***** THE DATA

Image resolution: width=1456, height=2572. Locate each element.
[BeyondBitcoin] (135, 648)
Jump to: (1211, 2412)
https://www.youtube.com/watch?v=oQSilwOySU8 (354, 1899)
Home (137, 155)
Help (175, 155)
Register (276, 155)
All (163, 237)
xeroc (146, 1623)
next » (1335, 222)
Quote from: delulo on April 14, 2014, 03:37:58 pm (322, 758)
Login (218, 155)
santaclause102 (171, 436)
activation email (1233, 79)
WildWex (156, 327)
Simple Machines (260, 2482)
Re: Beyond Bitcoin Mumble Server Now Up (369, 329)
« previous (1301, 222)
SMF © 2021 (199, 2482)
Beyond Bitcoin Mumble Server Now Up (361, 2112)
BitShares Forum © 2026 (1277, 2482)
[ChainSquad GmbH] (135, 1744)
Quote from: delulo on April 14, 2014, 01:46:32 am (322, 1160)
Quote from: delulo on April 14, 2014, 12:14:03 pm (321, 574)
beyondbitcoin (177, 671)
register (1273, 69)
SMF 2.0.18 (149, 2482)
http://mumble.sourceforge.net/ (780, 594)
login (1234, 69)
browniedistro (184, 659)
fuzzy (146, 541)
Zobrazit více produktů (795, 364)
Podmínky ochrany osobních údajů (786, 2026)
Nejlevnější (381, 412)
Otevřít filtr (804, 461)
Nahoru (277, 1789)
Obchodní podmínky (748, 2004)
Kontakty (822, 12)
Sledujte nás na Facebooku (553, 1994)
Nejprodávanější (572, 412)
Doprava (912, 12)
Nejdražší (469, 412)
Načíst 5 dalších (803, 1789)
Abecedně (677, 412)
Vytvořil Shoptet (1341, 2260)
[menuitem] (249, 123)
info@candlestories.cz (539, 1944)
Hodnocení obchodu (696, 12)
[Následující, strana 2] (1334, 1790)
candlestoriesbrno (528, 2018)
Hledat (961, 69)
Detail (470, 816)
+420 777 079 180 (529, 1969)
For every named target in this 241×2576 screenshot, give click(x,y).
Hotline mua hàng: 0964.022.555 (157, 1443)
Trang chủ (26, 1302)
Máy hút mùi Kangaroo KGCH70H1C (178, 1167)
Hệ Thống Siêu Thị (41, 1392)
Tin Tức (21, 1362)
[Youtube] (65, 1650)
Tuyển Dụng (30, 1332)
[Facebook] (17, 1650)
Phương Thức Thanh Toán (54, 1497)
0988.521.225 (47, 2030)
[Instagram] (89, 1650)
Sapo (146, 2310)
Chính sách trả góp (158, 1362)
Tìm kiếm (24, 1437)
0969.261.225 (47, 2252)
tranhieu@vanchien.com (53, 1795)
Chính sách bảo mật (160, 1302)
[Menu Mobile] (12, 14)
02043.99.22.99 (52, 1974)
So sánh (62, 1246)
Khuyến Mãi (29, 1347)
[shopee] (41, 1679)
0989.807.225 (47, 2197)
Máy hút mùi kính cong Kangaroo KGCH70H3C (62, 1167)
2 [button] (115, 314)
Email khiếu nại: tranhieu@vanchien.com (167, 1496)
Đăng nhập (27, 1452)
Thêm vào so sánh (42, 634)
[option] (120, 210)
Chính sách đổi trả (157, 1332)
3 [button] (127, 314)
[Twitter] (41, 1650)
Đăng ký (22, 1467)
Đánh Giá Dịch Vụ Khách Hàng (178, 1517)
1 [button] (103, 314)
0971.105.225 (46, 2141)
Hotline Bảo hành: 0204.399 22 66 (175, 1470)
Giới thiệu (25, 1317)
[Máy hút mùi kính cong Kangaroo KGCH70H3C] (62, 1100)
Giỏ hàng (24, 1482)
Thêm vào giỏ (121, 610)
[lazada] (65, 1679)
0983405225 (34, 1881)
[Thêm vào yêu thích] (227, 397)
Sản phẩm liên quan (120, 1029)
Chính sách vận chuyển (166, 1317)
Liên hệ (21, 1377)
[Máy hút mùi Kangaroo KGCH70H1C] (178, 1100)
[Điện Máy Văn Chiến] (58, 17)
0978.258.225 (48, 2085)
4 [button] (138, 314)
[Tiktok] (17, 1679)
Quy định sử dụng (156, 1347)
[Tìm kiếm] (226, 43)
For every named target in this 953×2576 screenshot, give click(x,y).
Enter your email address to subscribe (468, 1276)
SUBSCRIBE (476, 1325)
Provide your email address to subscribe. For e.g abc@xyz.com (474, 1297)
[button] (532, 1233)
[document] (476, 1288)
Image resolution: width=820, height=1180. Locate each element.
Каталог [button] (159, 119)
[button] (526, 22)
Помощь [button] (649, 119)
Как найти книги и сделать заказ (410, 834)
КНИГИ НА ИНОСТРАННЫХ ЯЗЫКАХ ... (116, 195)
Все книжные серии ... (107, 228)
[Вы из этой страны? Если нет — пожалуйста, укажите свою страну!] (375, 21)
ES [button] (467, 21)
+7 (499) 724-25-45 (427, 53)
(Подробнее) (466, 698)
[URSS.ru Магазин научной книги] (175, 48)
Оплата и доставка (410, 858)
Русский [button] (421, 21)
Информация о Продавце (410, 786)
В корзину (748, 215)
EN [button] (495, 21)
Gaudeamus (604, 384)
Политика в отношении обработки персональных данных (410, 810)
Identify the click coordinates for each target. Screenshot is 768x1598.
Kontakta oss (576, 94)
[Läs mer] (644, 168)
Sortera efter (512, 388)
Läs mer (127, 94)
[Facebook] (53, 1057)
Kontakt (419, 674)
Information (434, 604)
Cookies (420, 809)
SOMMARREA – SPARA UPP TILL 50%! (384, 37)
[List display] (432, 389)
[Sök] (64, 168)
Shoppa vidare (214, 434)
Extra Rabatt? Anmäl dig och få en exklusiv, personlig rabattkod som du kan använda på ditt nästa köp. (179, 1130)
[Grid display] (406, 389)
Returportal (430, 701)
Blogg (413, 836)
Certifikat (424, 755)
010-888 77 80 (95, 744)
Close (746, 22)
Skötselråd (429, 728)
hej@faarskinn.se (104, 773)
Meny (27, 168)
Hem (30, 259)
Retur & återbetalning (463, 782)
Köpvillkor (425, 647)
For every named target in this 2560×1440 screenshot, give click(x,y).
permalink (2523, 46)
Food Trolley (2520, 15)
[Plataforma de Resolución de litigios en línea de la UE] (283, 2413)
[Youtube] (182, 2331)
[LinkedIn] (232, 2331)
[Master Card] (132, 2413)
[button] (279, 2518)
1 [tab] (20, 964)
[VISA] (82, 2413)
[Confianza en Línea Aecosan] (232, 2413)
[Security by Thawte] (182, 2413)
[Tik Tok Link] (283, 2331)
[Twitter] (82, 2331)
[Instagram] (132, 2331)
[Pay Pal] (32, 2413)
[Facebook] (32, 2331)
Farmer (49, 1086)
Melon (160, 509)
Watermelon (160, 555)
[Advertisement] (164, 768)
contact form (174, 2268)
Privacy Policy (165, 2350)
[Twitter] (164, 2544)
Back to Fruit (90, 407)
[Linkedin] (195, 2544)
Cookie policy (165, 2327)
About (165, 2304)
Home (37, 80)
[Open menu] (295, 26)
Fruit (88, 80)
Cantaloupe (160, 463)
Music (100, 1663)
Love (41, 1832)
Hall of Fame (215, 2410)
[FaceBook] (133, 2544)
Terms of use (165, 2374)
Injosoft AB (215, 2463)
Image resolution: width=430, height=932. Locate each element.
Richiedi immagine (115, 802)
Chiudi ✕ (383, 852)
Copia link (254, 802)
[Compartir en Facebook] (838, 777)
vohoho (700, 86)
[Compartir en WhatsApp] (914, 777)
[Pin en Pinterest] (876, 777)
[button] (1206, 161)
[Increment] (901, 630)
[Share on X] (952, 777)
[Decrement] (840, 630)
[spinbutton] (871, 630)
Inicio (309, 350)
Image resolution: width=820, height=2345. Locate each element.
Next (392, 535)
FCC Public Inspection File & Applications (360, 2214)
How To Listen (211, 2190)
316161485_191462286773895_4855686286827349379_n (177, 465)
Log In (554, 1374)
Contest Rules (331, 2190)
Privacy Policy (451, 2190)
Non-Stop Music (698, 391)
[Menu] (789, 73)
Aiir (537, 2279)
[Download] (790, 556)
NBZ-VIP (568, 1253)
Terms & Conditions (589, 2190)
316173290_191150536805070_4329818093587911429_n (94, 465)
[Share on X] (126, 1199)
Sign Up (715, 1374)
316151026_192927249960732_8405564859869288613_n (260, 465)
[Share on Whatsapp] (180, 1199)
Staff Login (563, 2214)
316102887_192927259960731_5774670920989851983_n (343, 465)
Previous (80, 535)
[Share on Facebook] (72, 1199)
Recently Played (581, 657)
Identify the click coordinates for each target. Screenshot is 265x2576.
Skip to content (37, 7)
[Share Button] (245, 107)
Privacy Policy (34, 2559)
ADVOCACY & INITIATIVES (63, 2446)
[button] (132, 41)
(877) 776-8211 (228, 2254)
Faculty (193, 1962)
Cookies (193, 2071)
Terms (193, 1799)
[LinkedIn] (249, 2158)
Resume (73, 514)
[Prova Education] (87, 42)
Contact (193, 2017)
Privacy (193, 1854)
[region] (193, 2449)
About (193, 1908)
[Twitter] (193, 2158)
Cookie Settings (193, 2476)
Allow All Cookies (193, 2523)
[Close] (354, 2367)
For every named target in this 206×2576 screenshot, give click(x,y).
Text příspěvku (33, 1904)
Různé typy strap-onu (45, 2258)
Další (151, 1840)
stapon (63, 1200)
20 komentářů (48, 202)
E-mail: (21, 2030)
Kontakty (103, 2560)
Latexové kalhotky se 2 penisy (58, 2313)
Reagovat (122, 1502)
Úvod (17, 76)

**********

DIRECTIONS FOR THIS TASK —
The answer is the lines above between the line holding "Copia link (254, 802)" and the line holding "Aiir (537, 2279)", inclusive, each written out exactly, and no others.

EXPECTED ANSWER —
Copia link (254, 802)
[Compartir en Facebook] (838, 777)
vohoho (700, 86)
[Compartir en WhatsApp] (914, 777)
[Pin en Pinterest] (876, 777)
[button] (1206, 161)
[Increment] (901, 630)
[Share on X] (952, 777)
[Decrement] (840, 630)
[spinbutton] (871, 630)
Inicio (309, 350)
Image resolution: width=820, height=2345. Locate each element.
Next (392, 535)
FCC Public Inspection File & Applications (360, 2214)
How To Listen (211, 2190)
316161485_191462286773895_4855686286827349379_n (177, 465)
Log In (554, 1374)
Contest Rules (331, 2190)
Privacy Policy (451, 2190)
Non-Stop Music (698, 391)
[Menu] (789, 73)
Aiir (537, 2279)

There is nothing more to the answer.